Note: If you no longer have your Access Code (or never received one) you can request a new one. Use the "request" link on the "Getting Started with CalSavers" page.
2) Enter Information Online
Now, you’ll need to enter those two numbers into the online portal. You may also need to submit additional paperwork to support your claim.
The more evidence you have to back up your claim, the better. Any information that confirms you meet one of the opt-out reasons listed above should be included in your application.
3) Wait for a Decision
After you’ve submitted everything, you’ll need to wait to see if your request was approved or denied.
If you’re approved, then you're all set! You aren’t required to do anything else with CalSavers.
Of course, if your request is denied, you'll need to follow the state's instructions and register for the program.
How Does Registering for CalSavers Work?
To register for CalSavers, visit the program’s homepage. From there, use the dropdown menu to select “I need to register my business.”
Then, you register for the program by adding your EIN or TIN and Access Code to the employer portal. Then, you’ll need to enter the contact information of your company’s Account Manager. This is the person who will oversee the program for your business. If you’ll have others help you manage the program you’ll also add their information. These helpers are known as administrators.
Once you’re registered, you have 30 days to add a roster of your employees to the system. Then, you’ll provide basic employee information, like their social security numbers, birthdate, and contact information.
CalSavers then invites each employee to set up their individual account and explains the program details and terms.
This notification starts a 30-day opt-out window for your team. So if your employees don’t want to participate, they need to contact the program directly by phone or on the website. Otherwise, they’ll automatically be enrolled.
Once that 30-day period is over, it’s time for you to start sending the right amount of money out of each employee’s paycheck to their CalSavers accounts.

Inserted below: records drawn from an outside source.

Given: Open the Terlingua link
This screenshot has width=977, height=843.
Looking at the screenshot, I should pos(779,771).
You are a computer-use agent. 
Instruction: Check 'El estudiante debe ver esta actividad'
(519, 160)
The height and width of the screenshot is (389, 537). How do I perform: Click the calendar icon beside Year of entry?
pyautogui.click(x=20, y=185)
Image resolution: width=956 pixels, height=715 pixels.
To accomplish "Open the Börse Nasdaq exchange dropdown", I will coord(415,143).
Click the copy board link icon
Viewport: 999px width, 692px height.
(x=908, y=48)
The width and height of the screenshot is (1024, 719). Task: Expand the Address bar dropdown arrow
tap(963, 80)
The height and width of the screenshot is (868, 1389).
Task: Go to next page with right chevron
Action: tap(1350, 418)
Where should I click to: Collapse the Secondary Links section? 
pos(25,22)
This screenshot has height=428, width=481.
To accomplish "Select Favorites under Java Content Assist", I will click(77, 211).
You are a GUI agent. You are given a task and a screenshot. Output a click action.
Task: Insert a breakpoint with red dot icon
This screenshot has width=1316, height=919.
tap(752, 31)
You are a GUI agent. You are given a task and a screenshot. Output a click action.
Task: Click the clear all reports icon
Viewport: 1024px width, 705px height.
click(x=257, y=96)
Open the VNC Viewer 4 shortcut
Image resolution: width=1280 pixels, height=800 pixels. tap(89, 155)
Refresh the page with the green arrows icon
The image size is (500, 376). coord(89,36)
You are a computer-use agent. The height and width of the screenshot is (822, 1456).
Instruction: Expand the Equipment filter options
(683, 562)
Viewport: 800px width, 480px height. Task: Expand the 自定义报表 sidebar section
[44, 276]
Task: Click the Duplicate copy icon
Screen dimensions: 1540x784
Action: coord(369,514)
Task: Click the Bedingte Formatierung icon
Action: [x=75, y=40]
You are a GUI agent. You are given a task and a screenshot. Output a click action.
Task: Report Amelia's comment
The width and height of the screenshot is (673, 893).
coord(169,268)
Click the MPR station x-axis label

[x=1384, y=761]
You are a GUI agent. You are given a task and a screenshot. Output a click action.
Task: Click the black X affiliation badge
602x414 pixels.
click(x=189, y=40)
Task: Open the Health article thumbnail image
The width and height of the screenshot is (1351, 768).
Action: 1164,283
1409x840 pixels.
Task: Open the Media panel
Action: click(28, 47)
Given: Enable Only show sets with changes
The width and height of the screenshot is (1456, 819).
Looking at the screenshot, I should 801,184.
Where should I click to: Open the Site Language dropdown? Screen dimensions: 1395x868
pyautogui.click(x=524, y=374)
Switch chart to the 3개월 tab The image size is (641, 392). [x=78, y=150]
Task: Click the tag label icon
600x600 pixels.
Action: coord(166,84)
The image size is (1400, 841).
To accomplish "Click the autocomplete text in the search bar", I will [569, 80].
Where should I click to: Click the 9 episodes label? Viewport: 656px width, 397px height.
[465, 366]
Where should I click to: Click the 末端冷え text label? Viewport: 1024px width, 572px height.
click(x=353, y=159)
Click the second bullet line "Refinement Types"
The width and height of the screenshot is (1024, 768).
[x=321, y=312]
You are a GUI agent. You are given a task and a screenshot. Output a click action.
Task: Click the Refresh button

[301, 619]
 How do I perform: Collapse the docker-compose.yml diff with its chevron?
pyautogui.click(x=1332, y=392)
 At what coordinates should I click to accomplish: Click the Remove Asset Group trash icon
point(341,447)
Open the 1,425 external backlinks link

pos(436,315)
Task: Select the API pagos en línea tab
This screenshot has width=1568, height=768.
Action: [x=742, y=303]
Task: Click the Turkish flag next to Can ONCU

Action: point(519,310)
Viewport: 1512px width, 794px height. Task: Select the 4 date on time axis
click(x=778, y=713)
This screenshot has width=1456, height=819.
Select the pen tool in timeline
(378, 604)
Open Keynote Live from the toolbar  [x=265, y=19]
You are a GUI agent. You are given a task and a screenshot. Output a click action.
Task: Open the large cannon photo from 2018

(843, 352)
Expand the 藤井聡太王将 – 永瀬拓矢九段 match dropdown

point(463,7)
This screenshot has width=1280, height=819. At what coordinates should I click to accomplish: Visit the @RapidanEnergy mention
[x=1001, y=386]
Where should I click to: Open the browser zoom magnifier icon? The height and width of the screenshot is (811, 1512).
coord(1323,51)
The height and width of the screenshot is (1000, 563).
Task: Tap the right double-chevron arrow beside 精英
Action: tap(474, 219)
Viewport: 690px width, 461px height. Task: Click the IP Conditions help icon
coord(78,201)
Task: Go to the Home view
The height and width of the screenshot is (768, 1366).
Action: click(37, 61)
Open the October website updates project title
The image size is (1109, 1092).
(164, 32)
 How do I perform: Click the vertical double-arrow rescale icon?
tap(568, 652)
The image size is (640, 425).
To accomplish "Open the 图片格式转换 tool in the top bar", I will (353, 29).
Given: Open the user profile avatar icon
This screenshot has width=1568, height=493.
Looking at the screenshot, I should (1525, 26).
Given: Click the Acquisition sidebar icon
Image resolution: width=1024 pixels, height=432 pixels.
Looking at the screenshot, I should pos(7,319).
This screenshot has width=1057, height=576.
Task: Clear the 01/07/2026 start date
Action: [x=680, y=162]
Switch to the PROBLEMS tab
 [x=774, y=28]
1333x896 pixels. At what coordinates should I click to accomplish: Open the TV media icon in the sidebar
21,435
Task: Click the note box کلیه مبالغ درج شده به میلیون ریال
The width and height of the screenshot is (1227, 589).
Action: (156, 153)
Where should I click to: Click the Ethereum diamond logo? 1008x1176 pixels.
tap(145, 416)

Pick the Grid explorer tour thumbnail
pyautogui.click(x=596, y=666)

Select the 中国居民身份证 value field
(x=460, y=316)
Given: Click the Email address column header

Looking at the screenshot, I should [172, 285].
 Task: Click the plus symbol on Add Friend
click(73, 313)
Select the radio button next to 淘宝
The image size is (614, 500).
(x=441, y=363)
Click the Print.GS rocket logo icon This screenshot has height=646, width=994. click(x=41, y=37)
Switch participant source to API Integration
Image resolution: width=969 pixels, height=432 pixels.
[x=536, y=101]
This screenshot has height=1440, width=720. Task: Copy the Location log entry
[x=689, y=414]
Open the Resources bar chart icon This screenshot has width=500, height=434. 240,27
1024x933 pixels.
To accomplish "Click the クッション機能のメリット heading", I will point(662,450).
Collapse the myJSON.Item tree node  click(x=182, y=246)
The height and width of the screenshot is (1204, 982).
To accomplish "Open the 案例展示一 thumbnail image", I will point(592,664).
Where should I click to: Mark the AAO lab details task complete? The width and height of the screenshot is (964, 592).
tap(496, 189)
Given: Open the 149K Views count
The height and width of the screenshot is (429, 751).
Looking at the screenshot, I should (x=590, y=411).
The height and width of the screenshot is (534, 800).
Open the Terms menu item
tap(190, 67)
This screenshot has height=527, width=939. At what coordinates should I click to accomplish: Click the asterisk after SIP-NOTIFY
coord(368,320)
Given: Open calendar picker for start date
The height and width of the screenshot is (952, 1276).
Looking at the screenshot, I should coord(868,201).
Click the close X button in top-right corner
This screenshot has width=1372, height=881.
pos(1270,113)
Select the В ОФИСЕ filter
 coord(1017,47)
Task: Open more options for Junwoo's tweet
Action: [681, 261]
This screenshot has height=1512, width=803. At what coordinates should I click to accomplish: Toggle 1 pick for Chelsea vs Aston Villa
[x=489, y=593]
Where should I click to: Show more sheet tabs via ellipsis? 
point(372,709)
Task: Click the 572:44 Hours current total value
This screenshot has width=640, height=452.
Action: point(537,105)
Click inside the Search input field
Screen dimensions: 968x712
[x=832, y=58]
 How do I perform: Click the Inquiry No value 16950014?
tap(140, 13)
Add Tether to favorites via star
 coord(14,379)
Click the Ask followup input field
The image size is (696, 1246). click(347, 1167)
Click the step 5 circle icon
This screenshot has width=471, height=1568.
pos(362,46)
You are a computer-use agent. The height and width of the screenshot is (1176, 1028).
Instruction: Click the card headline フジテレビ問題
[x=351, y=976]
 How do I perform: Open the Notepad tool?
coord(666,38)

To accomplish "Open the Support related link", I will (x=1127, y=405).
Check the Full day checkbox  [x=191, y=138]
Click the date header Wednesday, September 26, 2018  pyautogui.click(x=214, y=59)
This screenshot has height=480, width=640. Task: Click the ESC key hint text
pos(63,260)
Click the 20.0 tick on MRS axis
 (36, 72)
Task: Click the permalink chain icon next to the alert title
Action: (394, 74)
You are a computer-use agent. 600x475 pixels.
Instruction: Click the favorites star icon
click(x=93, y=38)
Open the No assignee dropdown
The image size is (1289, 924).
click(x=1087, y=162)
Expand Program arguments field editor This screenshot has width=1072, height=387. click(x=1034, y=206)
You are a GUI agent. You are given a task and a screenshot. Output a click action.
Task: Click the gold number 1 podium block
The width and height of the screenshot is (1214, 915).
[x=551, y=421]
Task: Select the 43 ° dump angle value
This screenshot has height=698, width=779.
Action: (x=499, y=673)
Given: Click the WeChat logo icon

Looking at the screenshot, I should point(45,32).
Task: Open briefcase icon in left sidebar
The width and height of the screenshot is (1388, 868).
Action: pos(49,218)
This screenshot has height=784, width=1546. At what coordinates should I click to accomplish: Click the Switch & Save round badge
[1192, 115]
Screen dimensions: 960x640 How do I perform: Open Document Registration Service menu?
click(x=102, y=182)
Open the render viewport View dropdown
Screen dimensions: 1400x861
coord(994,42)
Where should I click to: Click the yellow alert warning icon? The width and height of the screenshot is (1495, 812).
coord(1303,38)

The state’s website has more information on what this process looks like.
You can submit employee contributions manually each month or set up a payroll provider like Hourly as your CalSavers delegate or representative to handle the transfers for you.
You're also responsible for communicating basic information about the program with your employees and letting them know that they’ll be getting enrolled as eligible employees. The CalSavers website has plenty of literature to help California employers with this, including template communications and brochures.
Since you aren't overseeing the retirement plan, you don’t have fiduciary responsibility—meaning you don’t have to answer questions about the program or employee investment options. You just direct your workers to the CalSavers website or have them call CalSavers’ client services at 855-650-6918.
File for an Exemption ASAP
The state of California wants to encourage workers in the private sector to save for retirement, but they understand that some employers may not want to participate in CalSavers. Fortunately, the program allows certain businesses to opt out of the program.
Eligible employers may currently qualify for a CalSavers exemption if they have fewer than five employees, are a religious, tribal, or government agency, or if they already offer their employees a qualified retirement plan.
If you qualify, make sure you've filed the request with the state if opting out makes sense for your business. Otherwise, you could face penalties for non-compliance.